§ **Instructions for the task**:
Look below for the line holding "You are a computer-use agent. Image" and the line holding "You are a computer-use agent. Viewport: 1204px". Transcribe exactly those lines and all lines between them, nothing more.

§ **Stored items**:
┌──

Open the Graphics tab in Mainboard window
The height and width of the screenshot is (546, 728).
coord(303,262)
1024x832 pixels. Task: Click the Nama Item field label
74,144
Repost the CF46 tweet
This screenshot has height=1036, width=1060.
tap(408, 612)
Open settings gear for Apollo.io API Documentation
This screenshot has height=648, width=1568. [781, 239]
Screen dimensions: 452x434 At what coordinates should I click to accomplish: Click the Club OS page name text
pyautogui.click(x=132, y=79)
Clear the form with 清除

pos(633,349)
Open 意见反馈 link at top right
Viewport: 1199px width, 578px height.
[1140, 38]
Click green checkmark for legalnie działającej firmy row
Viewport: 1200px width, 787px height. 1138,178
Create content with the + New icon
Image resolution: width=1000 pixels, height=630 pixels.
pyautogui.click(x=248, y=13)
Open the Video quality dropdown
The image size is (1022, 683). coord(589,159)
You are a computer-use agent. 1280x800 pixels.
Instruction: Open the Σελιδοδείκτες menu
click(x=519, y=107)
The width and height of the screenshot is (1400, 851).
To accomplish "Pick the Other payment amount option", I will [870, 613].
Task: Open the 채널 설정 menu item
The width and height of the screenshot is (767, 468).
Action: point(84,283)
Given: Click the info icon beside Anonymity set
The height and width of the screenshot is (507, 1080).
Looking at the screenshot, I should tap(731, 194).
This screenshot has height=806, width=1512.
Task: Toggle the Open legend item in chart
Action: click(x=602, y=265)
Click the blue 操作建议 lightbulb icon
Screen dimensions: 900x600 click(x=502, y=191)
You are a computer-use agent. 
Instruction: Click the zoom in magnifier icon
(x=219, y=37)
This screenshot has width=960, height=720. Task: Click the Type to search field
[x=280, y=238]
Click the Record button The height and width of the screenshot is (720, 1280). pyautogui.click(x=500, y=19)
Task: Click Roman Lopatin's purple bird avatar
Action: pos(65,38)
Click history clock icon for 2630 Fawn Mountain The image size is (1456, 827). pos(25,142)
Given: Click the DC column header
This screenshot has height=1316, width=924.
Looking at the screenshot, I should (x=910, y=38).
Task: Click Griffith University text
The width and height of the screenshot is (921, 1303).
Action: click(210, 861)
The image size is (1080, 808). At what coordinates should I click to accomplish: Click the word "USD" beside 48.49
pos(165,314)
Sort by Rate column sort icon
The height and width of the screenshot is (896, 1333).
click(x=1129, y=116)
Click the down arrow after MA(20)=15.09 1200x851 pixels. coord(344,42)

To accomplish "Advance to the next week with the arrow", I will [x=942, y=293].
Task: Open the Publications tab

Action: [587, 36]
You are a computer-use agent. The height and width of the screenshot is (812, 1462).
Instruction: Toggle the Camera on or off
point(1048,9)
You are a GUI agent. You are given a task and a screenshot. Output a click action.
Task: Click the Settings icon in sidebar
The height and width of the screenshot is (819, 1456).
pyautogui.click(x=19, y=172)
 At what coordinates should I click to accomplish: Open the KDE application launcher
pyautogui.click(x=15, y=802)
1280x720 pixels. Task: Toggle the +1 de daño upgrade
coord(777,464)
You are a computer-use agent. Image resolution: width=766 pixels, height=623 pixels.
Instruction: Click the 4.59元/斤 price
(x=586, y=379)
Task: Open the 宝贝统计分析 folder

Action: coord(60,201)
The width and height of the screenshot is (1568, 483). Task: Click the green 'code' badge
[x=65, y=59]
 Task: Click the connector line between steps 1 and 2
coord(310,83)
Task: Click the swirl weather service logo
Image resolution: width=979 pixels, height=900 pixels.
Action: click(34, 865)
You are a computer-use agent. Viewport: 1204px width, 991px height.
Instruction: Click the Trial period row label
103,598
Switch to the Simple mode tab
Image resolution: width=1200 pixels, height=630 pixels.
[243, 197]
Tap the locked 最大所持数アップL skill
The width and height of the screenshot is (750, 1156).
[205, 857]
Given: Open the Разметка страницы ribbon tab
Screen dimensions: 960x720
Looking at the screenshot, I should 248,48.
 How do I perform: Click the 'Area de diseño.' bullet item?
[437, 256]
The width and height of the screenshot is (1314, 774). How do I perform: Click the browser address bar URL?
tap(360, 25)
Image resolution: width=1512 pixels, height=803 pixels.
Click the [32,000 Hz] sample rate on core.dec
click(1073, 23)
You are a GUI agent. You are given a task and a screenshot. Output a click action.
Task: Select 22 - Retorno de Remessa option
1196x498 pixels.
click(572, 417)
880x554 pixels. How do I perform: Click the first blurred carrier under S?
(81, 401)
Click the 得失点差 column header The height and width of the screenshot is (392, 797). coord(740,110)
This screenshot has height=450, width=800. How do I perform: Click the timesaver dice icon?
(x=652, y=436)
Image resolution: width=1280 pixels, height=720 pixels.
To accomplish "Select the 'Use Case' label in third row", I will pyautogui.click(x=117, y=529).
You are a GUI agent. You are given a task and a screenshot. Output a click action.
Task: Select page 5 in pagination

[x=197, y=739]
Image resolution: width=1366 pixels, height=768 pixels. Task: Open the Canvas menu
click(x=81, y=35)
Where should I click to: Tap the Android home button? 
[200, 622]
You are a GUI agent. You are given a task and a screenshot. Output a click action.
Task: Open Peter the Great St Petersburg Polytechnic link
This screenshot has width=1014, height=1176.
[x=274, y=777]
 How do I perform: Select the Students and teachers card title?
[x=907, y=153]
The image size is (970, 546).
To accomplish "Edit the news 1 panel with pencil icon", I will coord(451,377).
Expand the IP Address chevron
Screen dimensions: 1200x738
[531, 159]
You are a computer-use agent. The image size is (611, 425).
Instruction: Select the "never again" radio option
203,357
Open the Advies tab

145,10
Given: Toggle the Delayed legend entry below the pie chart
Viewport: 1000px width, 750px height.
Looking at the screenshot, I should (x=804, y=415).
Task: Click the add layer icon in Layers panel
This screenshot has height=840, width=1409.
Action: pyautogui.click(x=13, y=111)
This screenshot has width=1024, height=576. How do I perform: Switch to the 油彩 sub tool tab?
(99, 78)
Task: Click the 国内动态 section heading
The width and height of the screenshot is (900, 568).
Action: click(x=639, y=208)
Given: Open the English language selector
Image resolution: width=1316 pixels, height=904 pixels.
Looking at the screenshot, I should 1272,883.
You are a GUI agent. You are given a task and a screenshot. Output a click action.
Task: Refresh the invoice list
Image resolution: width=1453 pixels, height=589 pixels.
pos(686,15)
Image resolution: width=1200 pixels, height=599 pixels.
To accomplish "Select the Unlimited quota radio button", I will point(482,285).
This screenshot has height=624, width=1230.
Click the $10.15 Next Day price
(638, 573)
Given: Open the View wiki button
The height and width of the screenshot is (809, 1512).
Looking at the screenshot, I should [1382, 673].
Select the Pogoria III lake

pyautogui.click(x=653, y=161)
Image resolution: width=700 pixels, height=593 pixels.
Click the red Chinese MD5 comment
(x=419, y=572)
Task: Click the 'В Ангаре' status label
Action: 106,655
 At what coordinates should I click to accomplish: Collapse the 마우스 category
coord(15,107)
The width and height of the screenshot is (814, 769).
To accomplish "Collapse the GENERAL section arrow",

└──

§ **Finished task**:
You are a computer-use agent. Image resolution: width=766 pixels, height=623 pixels.
Instruction: Click the 4.59元/斤 price
(x=586, y=379)
Task: Open the 宝贝统计分析 folder

Action: coord(60,201)
The width and height of the screenshot is (1568, 483). Task: Click the green 'code' badge
[x=65, y=59]
 Task: Click the connector line between steps 1 and 2
coord(310,83)
Task: Click the swirl weather service logo
Image resolution: width=979 pixels, height=900 pixels.
Action: click(34, 865)
You are a computer-use agent. Viewport: 1204px width, 991px height.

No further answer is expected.